EXCERPTED PASSAGE

● ● ● ● ● ● ●

The murkiness of memory that has obscured Taiwan’s White Terror period was captured by A Foggy Tale (大濛), which scooped four gongs at the 62nd Golden Horse Awards in November. The film depicts a girl’s journey to claim the remains of her older brother — executed by the Chinese Nationalist Party (KMT) government.
Literally nebulous, the fog motif was multivalent, denoting the historical haze and also the oppressive clouds looming over Taiwanese society during this period.
Extending the metaphor, director Chen Yu-hun (陳玉勳) compares the victims to evaporated clouds. Unlike clouds, though, which remain part of a dynamic cycle, traces of Taiwan’s lost generation did not resurface for decades.
“They really were just a fog,” Chen told the independent online media outlet The Reporter. “Once it dissipated, they left nothing behind. I always felt that someone should at least commemorate them, so I made this movie.”

● ● ● ● ● ● ●

SOURCE INFORMATION
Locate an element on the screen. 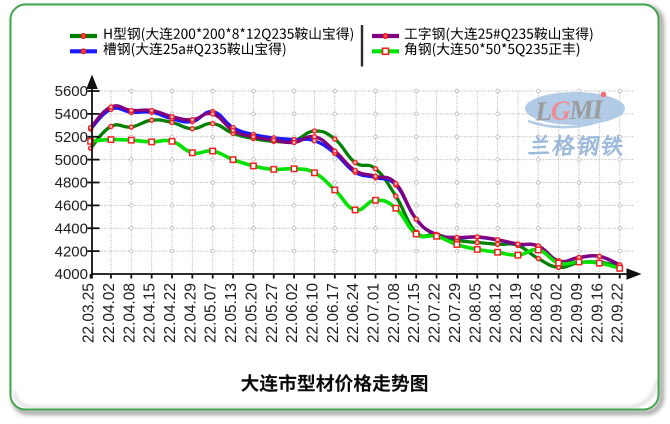  svg-text: 5200 is located at coordinates (72, 138).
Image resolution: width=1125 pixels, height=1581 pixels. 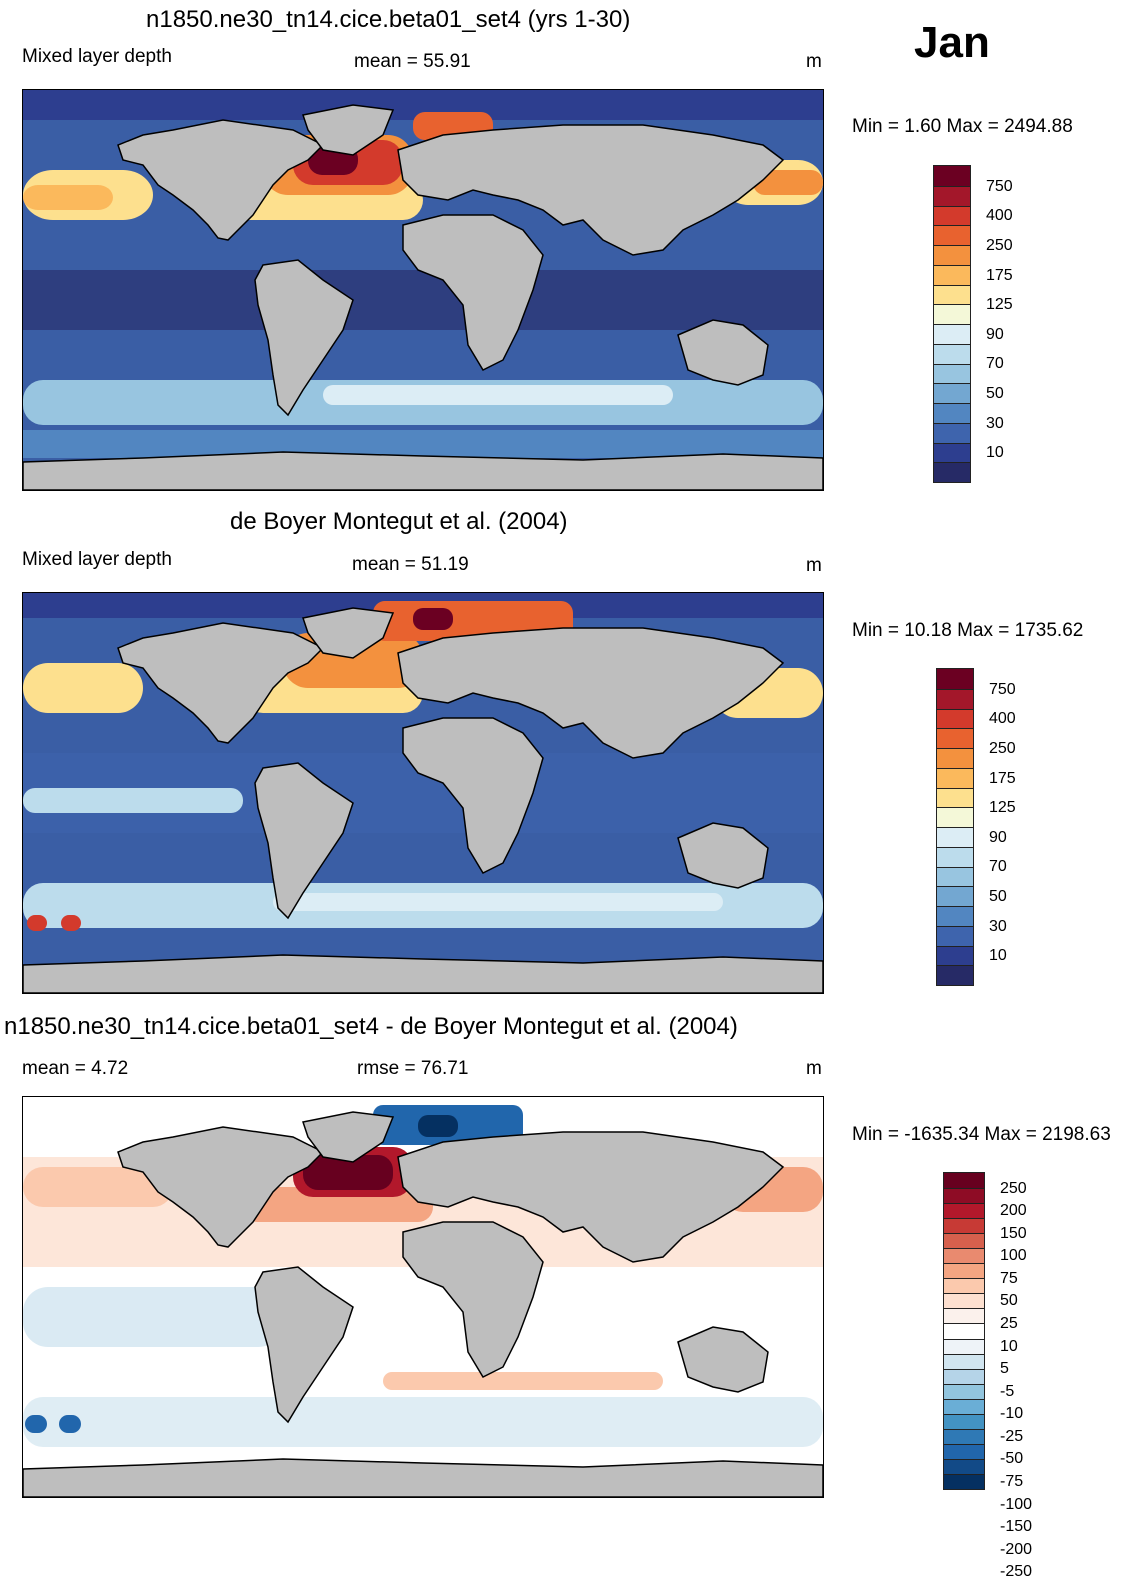 I want to click on month-label: Jan, so click(x=952, y=42).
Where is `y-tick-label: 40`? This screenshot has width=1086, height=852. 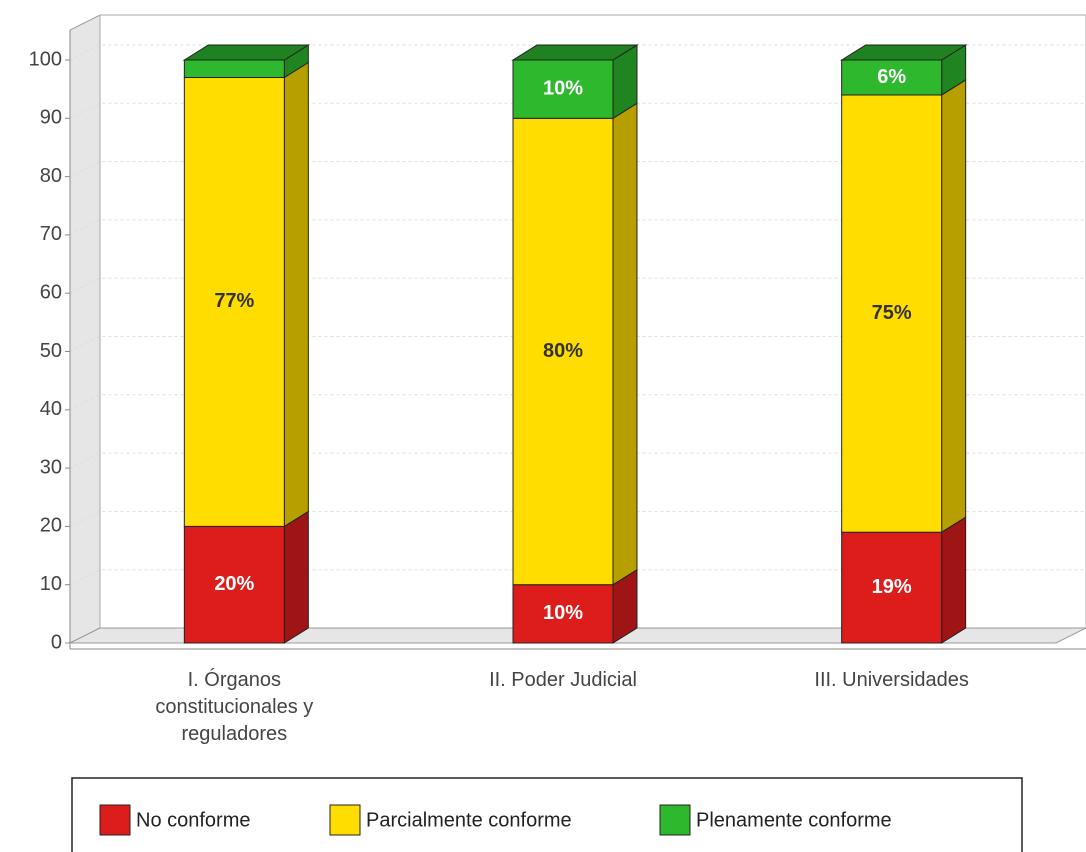
y-tick-label: 40 is located at coordinates (51, 409).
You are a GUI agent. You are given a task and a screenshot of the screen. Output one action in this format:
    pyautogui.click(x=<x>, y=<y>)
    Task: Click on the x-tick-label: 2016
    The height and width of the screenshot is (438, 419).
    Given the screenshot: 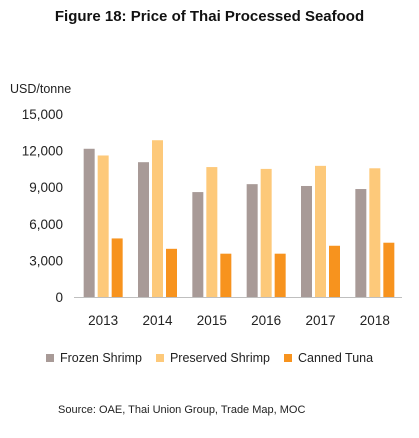 What is the action you would take?
    pyautogui.click(x=266, y=320)
    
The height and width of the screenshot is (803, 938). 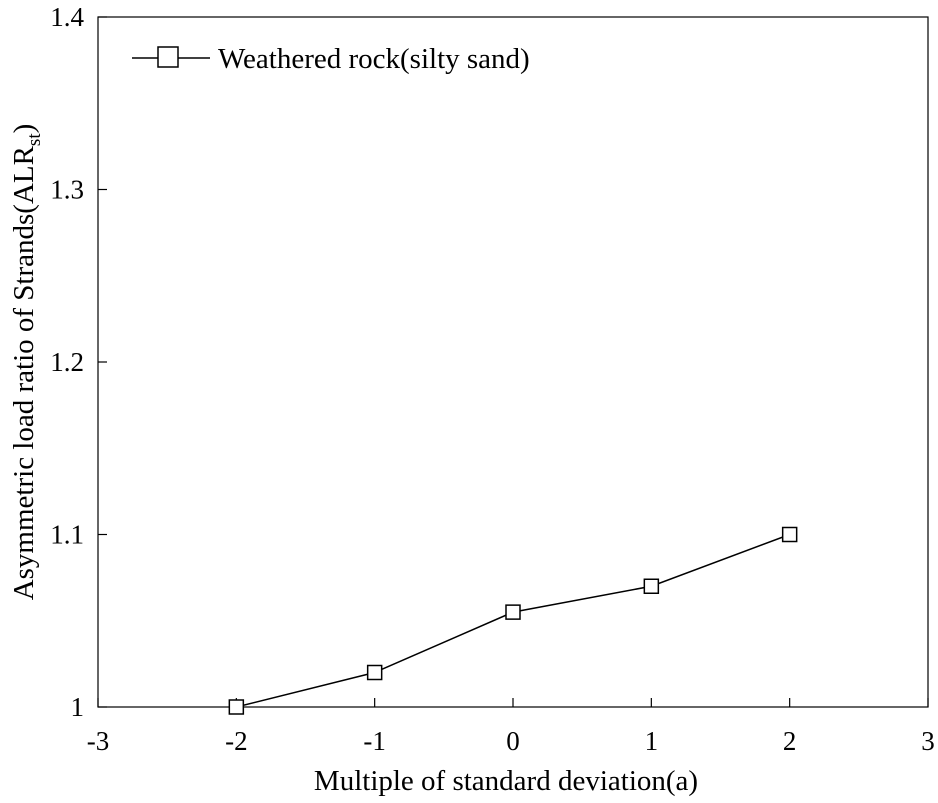 I want to click on legend-label: Weathered rock(silty sand), so click(x=374, y=59).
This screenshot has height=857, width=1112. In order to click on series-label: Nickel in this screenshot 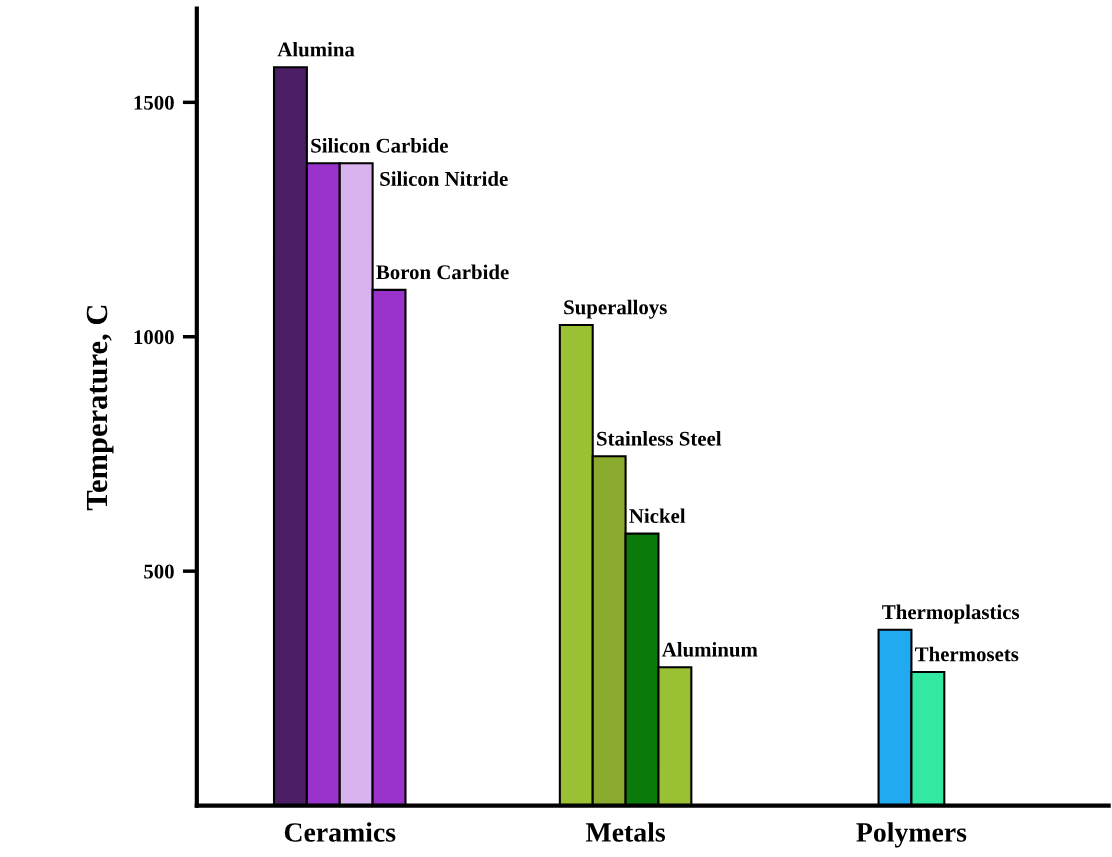, I will do `click(658, 516)`.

● ● ● ● ● ● ●

YOUR OBJECTIVE
In the article about the film A Foggy Tale, what does the film depict?

ANSWER BOX
A girl's journey to claim the remains of her older brother, who was executed by the Chinese Nationalist Party (KMT) government.